If you are talking about Mikrokosmos, that is a collection of gems, also a great manual of composition craft. That collection is what I love most from Bartok: those miniatures are condensed, polished, straightforward, clear, sound, effective, powerful. Priceless bijoux! To me, Bartok was more a master jeweler than a grandiose architect. Brilliant composer! Yes, he was playing with geometries in his music, once or twice, but that's not what makes him big, IMHO. It is his incredible capacity to squeeze a lot of music from a few elements. A very 'intense' composer. 

Also, what I love about him is that he never lost the common touch, never went high-brow, like many other composers of that period did. Bartok was very found of popular music, of folk music. When Stravinsky departed from his Russian vein after his first three ballets, he got lost in 'highbrowish' mind games for the rest of his carrier. That never happened with Bartok, in spite of his (few) polygonal musings...

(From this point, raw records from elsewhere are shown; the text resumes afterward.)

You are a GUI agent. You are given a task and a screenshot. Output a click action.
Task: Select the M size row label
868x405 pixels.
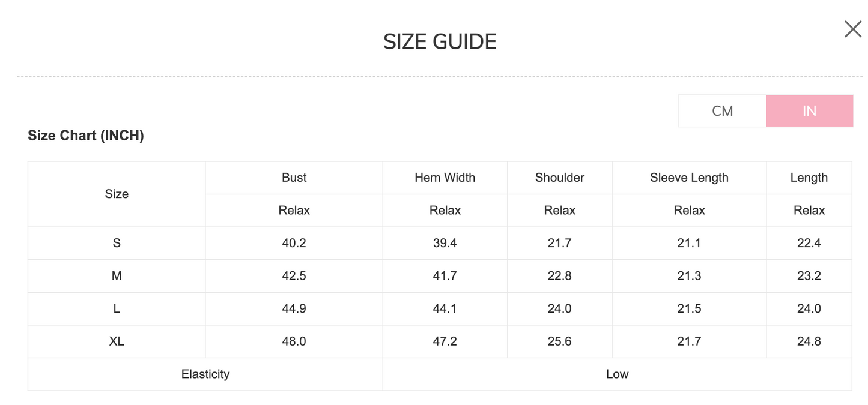[117, 276]
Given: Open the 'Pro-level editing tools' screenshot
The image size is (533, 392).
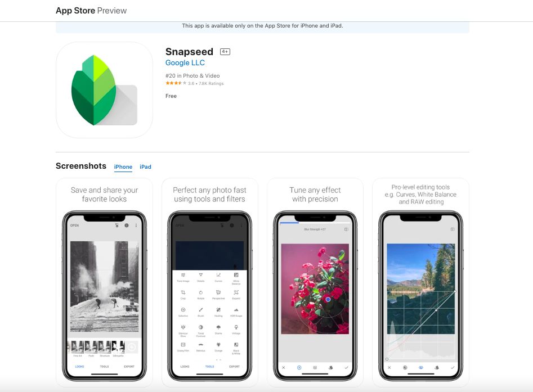Looking at the screenshot, I should point(421,282).
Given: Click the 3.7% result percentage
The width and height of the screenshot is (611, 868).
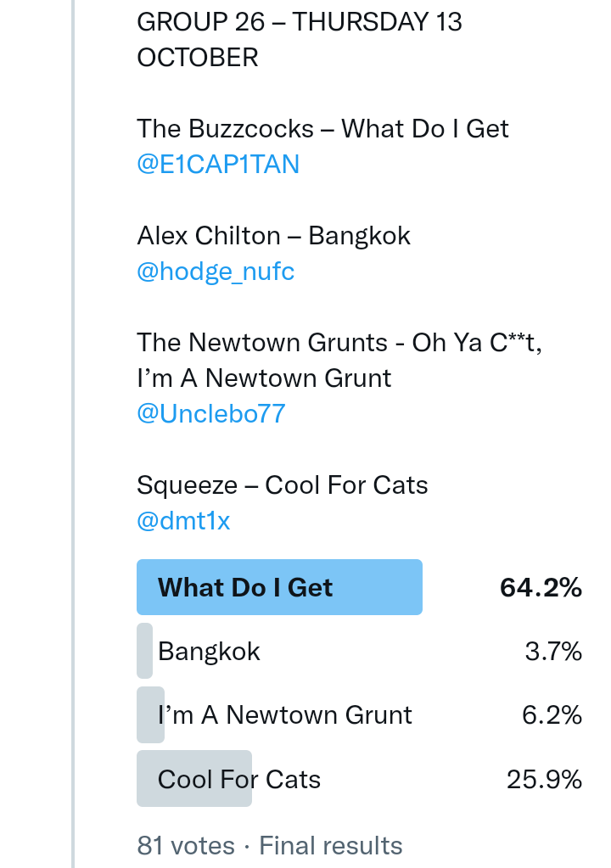Looking at the screenshot, I should [553, 652].
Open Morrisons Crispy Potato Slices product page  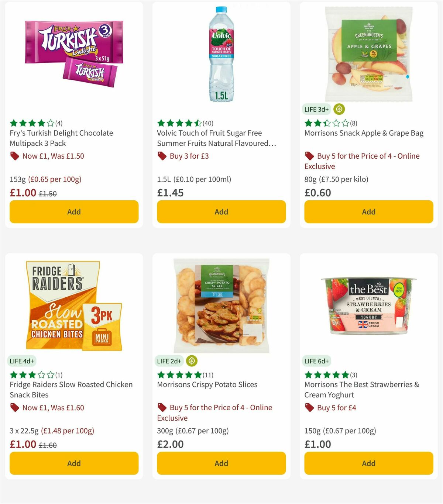point(207,384)
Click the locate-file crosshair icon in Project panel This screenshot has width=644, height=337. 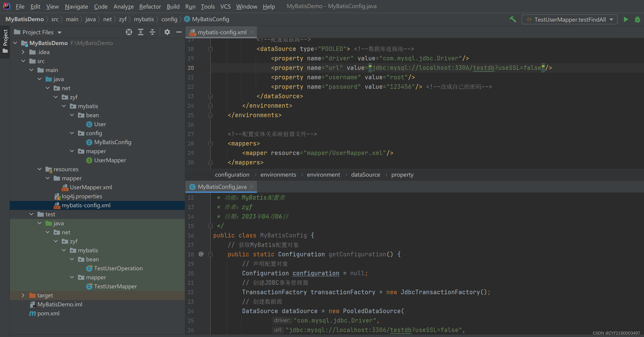129,32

Bottom line: IMO, in concert music, Form should serve the Content, and not vice-versa. Form should not have mathematical rigidity, it should be flexible, it should mold to the Content. Better, Form should come naturally out of the Content, and not precede the Content. Form shouldn't be a purpose, an end in itself, nor should it constrain the Content into stiff geometrical figures that look good graphically. Form should be more like a shadowy shape of the already evasive perception of time, rather than a strict diagram on tracing paper.

my two 'formal' pence


----------



## nikolas (Feb 24, 2008)

aeneas @ Sun Feb 24 said:


> 1) The golden ratio form is not "too much" for me. It is rather too low, like playing kindergarten lego.


But you seem to find no connection between more advanced uses of φ (haha! I'm greek! :D), but I did *assume* that you didn't mind simpler forms. This is what I said.



> 2) Something "more" complicated is not "obviously too much" for me. Understanding musical structures, however sophisticated might them be, is fairly easy for anyone who has the tools. I do have the tools. But that's not the point here.


Too much, not like "you won't understand it", but too much as in "this doesn't make sense musically. This amazing form and usage of mathematics has NO connection with the actual music.



> 3) The reasons why many Western pieces are poured into multiples of eight measures recipients is worth a discussion.


I agree. 



> 4) I never said and I do not feel that Sonata form is rubbish. Yet sonata form doesn't say anything about the quality of a piece written in that form. I was only questioning WHAT diagrams would assure to a piece of music.


Nothing, but you tried (and still do, I think) to disconnect this type of precompositional process from the music itself. And I dissagree to that. So if a Sonata sounds different from... a prelude, this is partly because it's a sonata. The qualities of a sonata are mirrored somewhat in the music. At least in the Classical and romantic era. I support that the same can happen with much more advanced forms, and heck harmonic language etc, and music, while you dissagree. You say that the use of φ would suite better a music store rather than "designing" music around it.

So we dissagree and the Sonata was *obviously* an example!



> 5) Same about fugue, and any other form.


Alread answered that, right above!



> 6) You seem to imply that "a simple C maj chord which sounds OH SO GOOD!" is my level of understanding music. That was a very low blow, even for a PhD.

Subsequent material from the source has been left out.